Gunman Clive is a side-scrolling platform game. The game is set in the year 18XX. The player controls the character Gunman Clive or Ms. Johnson as they fight enemies across 20 levels to rescue the mayor's daughter. The player has to traverse a 2D world filled with moving platforms, traps and enemies. The player can pick up power-ups such as a spread shot, explosive bullets, and a laser gun. Enemies vary from bandits who carry rifles and dynamite to animals such as pelicans and wolves. Bosses appear in every fifth level. All the player characters have life meters.

The 2D graphics are in the style of sketches, making the game resemble an interactive flip book. Gunman Clives soundtrack pays tribute to the Western genre of video games. The differences between Gunman Clive and Ms. Johnson are that Ms. Johnson is slower, freezes in place while shooting, and has a skirt that can slow down descent. A third playable character, a duck, is unlocked after completion of the game. Gunman Clive has three difficulty settings, which differ in how much damage the player character takes with each hit and where the player character respawns after death.

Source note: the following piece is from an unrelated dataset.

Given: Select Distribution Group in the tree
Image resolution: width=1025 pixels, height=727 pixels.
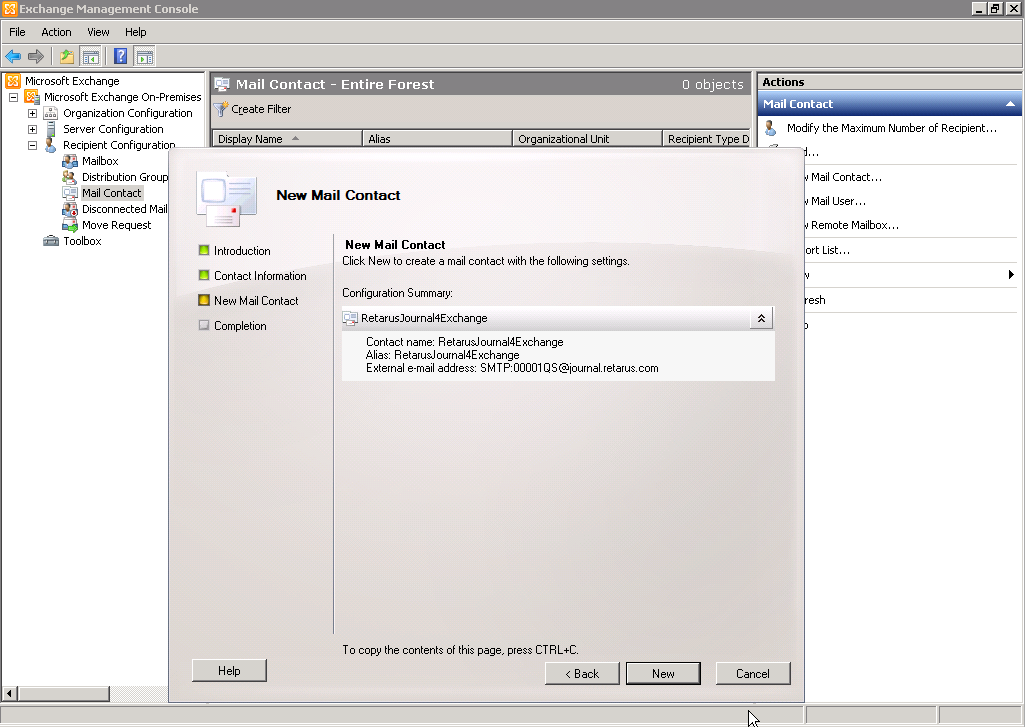Looking at the screenshot, I should (x=124, y=177).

==Development and release==
Gunman Clive was developed by Hörberg Productions and designed by Bertil Hörberg. Some time after development of Gunman Clive, Hörberg, a gay man, regretted the lack of gay representation in the game. When developing the sequel, Gunman Clive 2, Hörberg made a point to include the character Chieftain Bob partly with the intention of him being included in the Wii U port of the game, where he is portrayed kissing Clive.

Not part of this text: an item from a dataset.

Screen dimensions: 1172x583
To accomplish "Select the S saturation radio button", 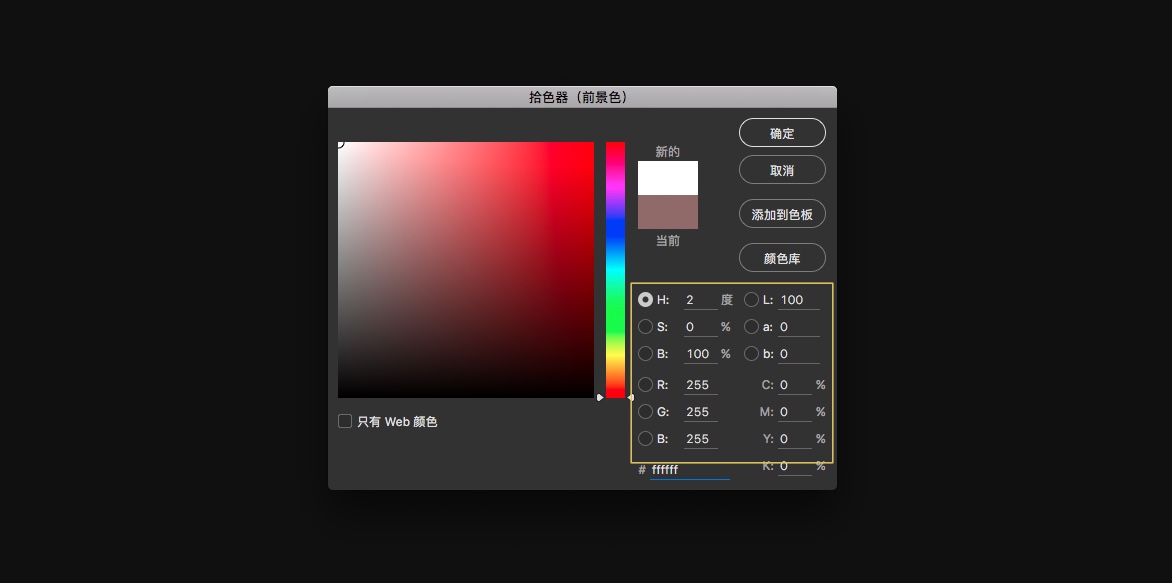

In Japan, the game was released by Flyhigh Works.

The game was approved through Steam Greenlight in November 2013. In October 26, 2015, Bertil Hörberg released a one level ROM of Gunman Clive for the Game Boy line and for the Super NES on May 30, 2016.

==Reception==

Gunman Clive received generally positive reviews after its release from both mainstream and video game journalists. The gameplay, art and style were praised by Destructoid, which said that its major flaws are its short length, game freezes during the second boss fight, and sometimes inappropriate soundtrack. Destructoid also noted that the game takes many ideas from the Mega Man series. Destructoid described it as "a steal at $2" and said that "fans of 2D action platformers need to check it out. If Hörberg Productions is ever graced with the opportunity to develop a mainline Mega Man game, I'm confident that fans of the series would be happy with the results." IGN described it as "a brief experience, but still one well worth experiencing if you’re looking for a fine $2 platformer on your 3DS. The stellar game design is emboldened by the three different characters you can play as. From start to finish, Gunman Clive is a fantastic platformer, good enough that it is worth playing multiple times to play as every character."

Aggregate scores
| Aggregator | Score |
|---|---|
| GameRankings | (3DS) 82.20% (iOS) 81.25% |
| Metacritic | (3DS) 82/100 (iOS) 81/100 |

Review scores
| Publication | Score |
|---|---|
| Destructoid | (3DS) 8/10 |
| IGN | (3DS) 8.7/10 |
| Nintendo Life | (3DS) 8/10 |
| Pocket Gamer | (iOS) 8/10 |
| TouchArcade | (iOS) 4.5/5 |

=== Sales ===

By January 2015, more than 400,000 copies of the game had been sold, with over eighty percent of sales on the 3DS. The Gunman Clive HD Collection was sold 9,000 times until January 2016.

== Legacy ==
A sequel, Gunman Clive 2, was released for the Nintendo 3DS on 29 January 2015. The story now takes Clive around the world to chase after the leader of the bandits from the first game. In June 2015, Bertil Hörberg announced the two games would be released on the Wii U as Gunman Clive HD Collection. The collection was also released on the Nintendo Switch on January 17, 2019, and PlayStation 4 on May 22, 2020.

Clive, Ms. Johnson and the duck enemy appeared as three of the playable guest characters in the 2D action RPG game Drancia Saga for the Nintendo 3DS.

Clive appears as an assist character in the early access indie fighting game Fraymakers.